* Work instructions: With the pictures set aside, write out all of the data exactly as it stands.

* Data for the task:
==========
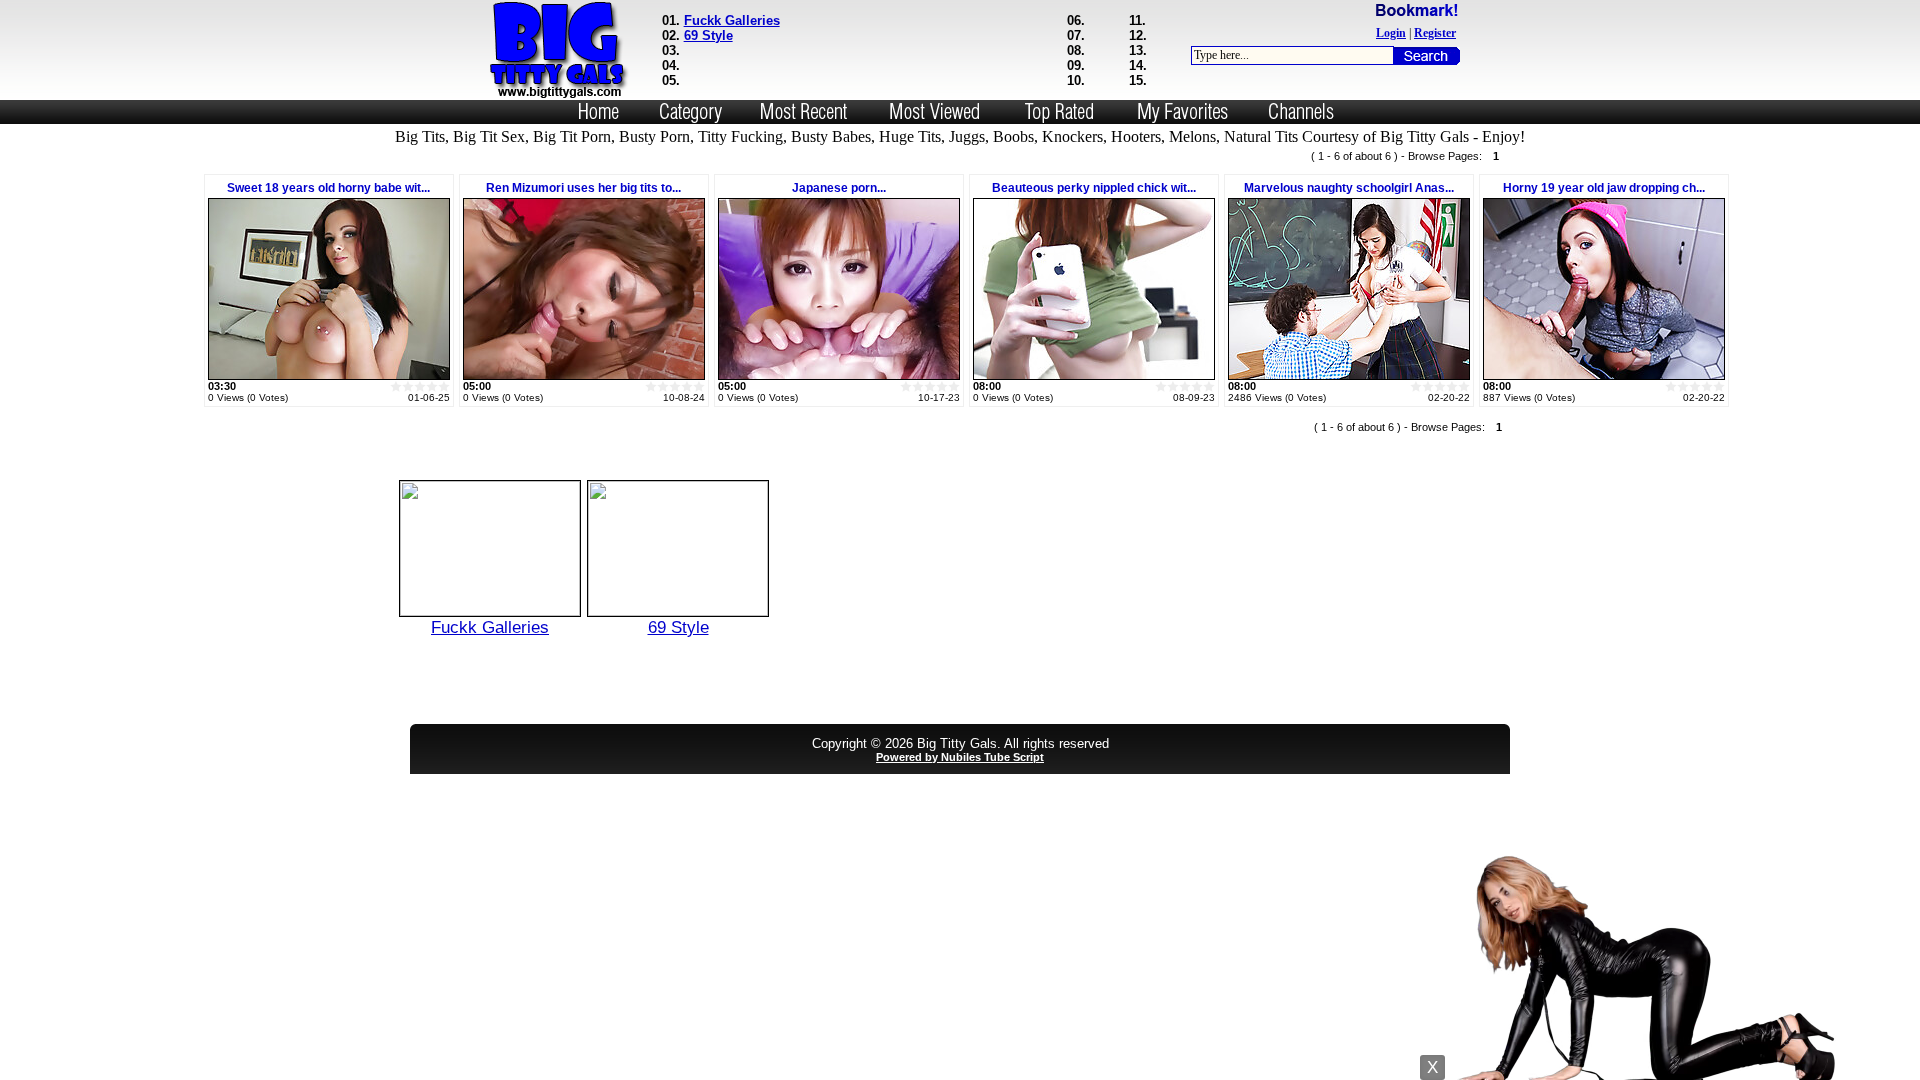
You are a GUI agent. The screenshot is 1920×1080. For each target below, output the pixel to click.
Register (1435, 33)
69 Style (708, 35)
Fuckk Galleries (732, 20)
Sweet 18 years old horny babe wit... (328, 188)
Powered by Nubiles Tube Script (960, 757)
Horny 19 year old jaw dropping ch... (1604, 188)
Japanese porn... (839, 188)
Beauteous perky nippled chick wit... (1094, 188)
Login (1391, 33)
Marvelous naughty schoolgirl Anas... (1349, 188)
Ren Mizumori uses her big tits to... (583, 188)
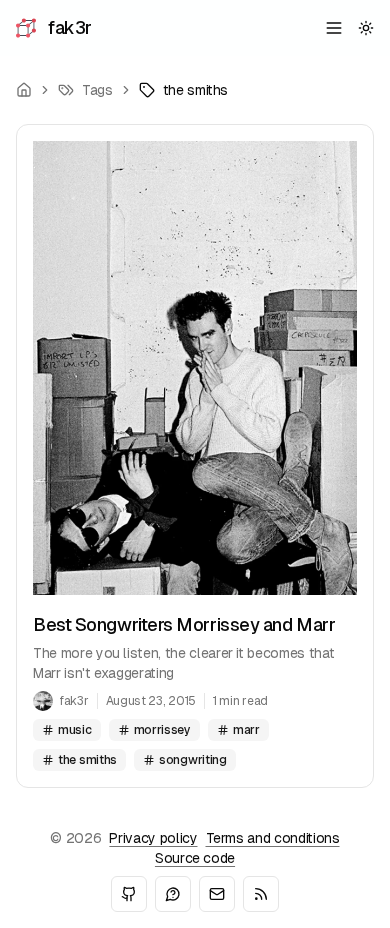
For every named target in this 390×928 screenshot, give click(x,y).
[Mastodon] (173, 894)
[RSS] (261, 894)
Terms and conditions (273, 838)
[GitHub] (129, 894)
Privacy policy (153, 838)
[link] (184, 90)
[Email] (217, 894)
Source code (195, 858)
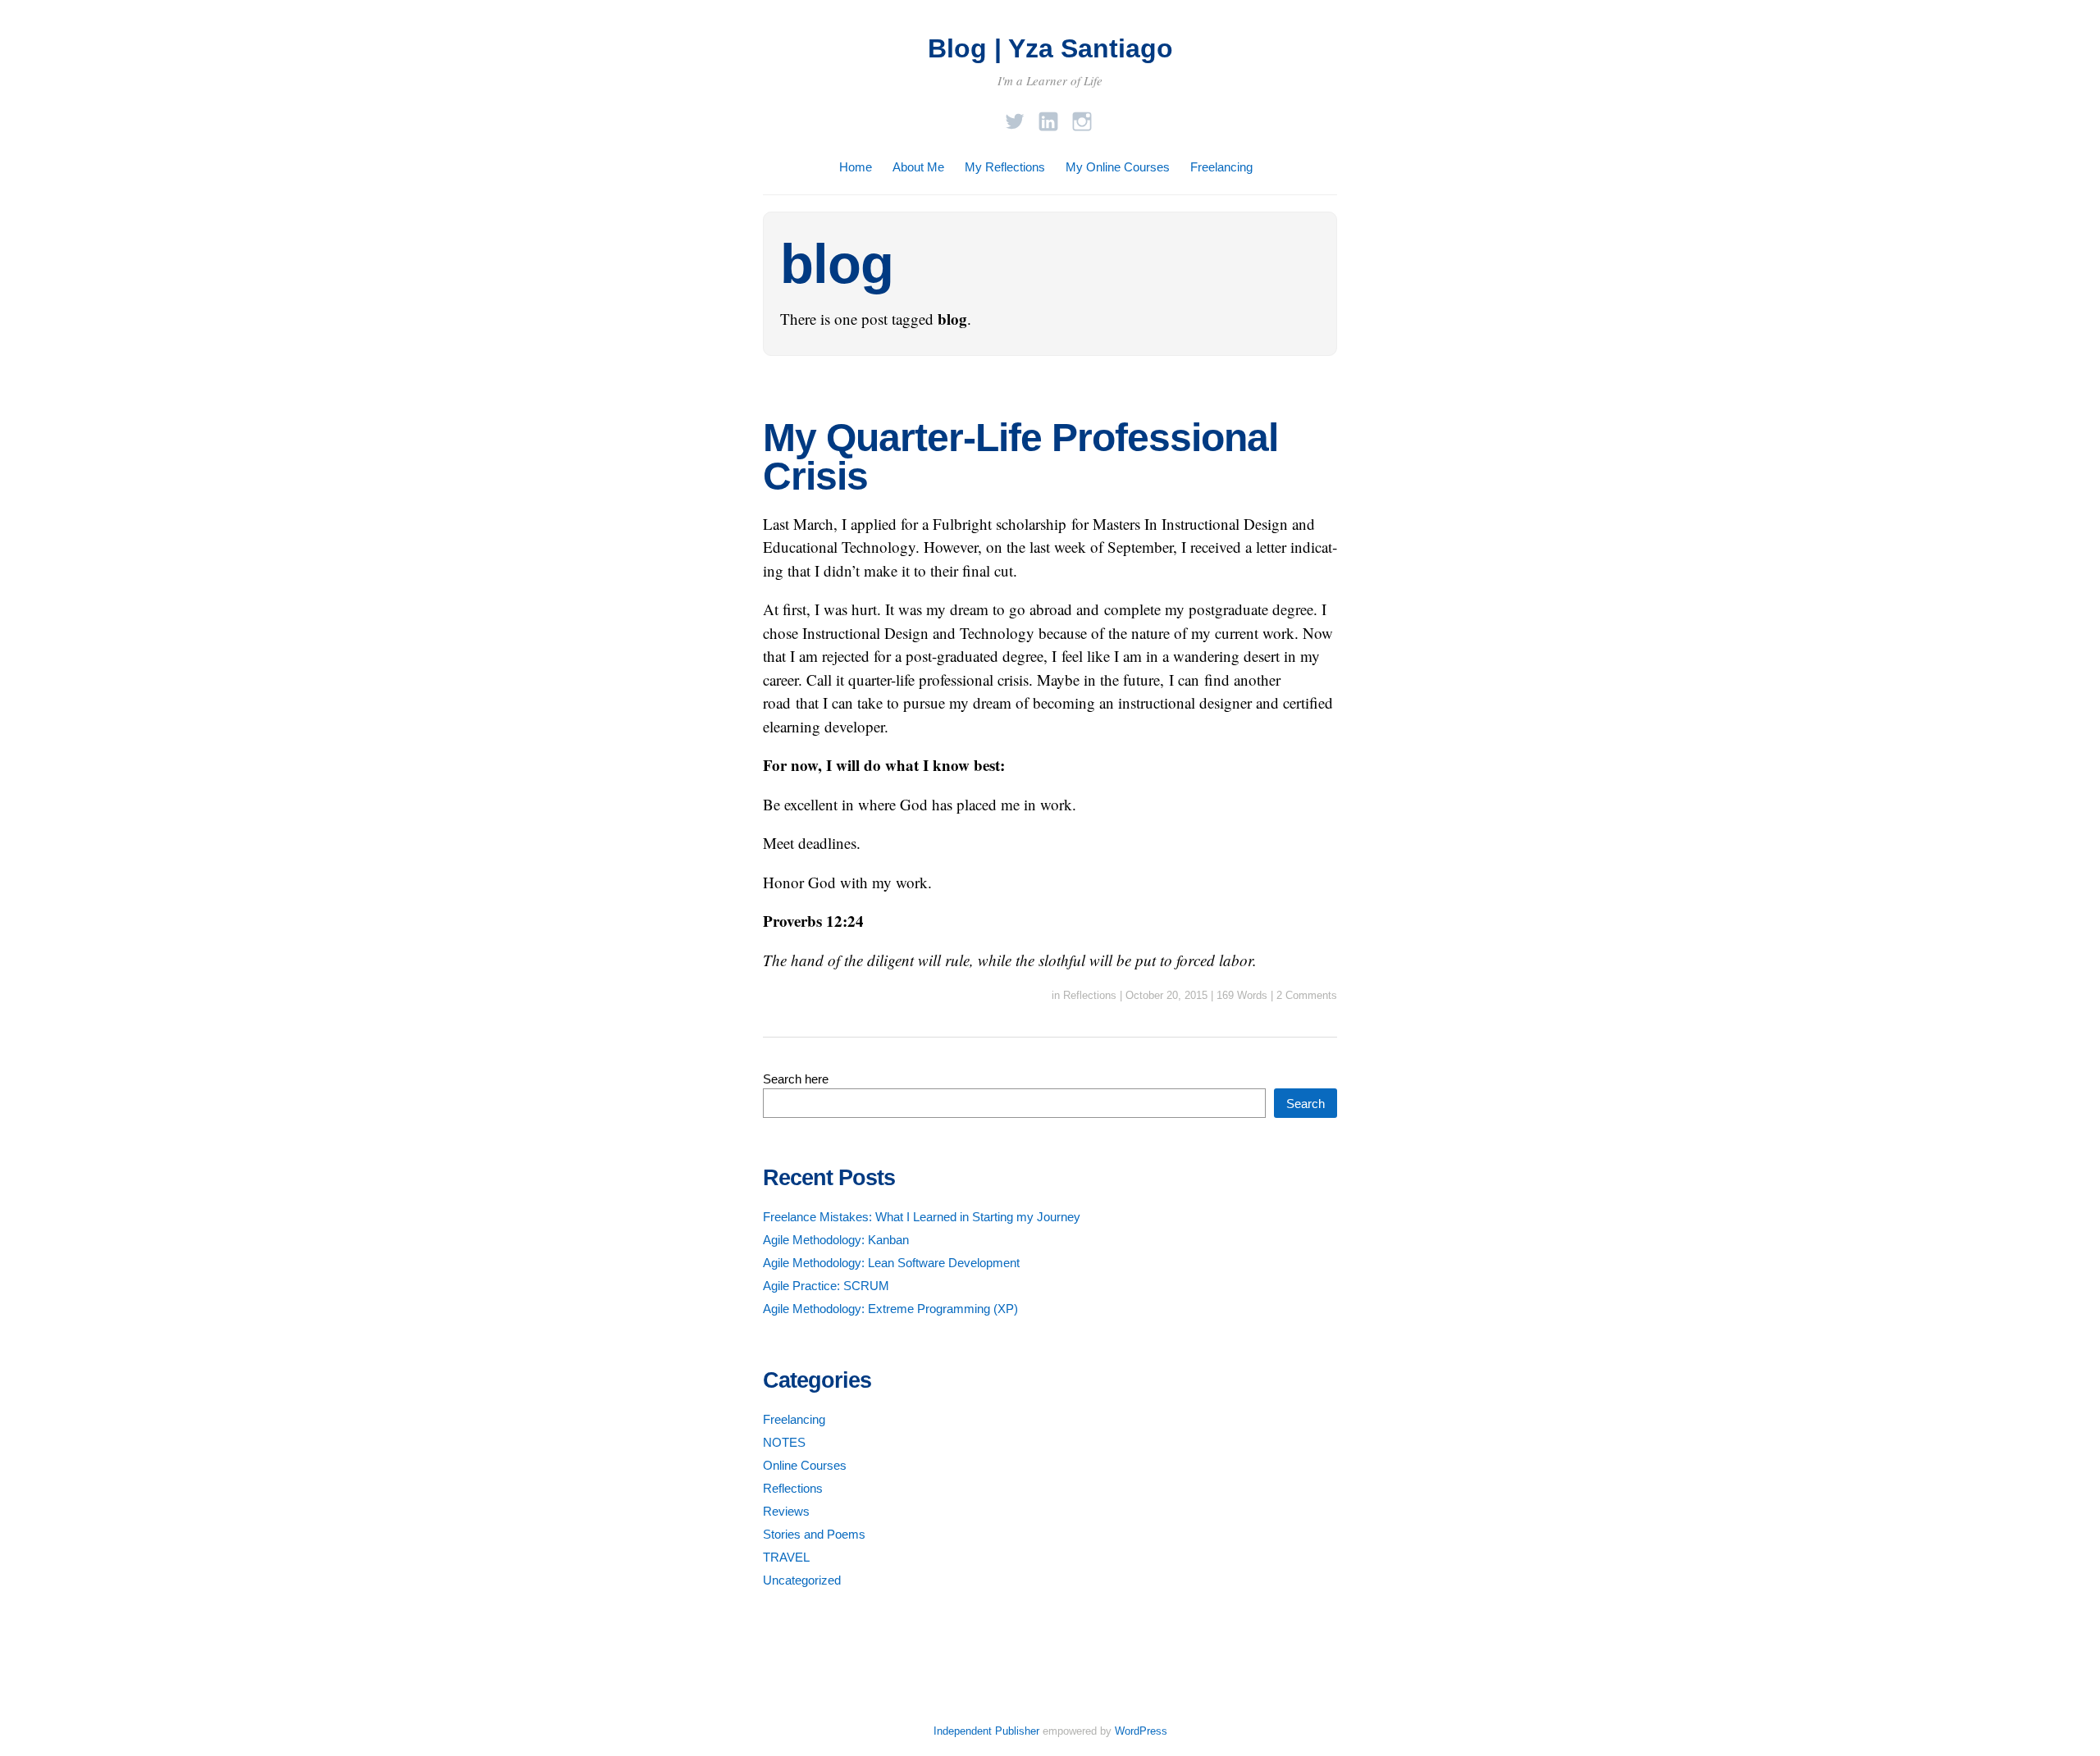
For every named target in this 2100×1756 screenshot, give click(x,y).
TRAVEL (786, 1557)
==========
* Answer space:
You are a GUI agent. The screenshot is 1920×1080. For each target below, output the pixel to click.
Register (1435, 33)
69 Style (708, 35)
Fuckk Galleries (732, 20)
Sweet 18 years old horny babe wit... (328, 188)
Powered by Nubiles Tube Script (960, 757)
Horny 19 year old jaw dropping ch... (1604, 188)
Japanese porn... (839, 188)
Beauteous perky nippled chick wit... (1094, 188)
Login (1391, 33)
Marvelous naughty schoolgirl Anas... (1349, 188)
Ren Mizumori uses her big tits to... (583, 188)
For every named target in this 390×928 screenshot, give click(x,y).
[Mastodon] (173, 894)
[RSS] (261, 894)
Terms and conditions (273, 838)
[GitHub] (129, 894)
Privacy policy (153, 838)
[link] (184, 90)
[Email] (217, 894)
Source code (195, 858)
For every named target in this 2100×1756 screenshot, give click(x,y).
TRAVEL (786, 1557)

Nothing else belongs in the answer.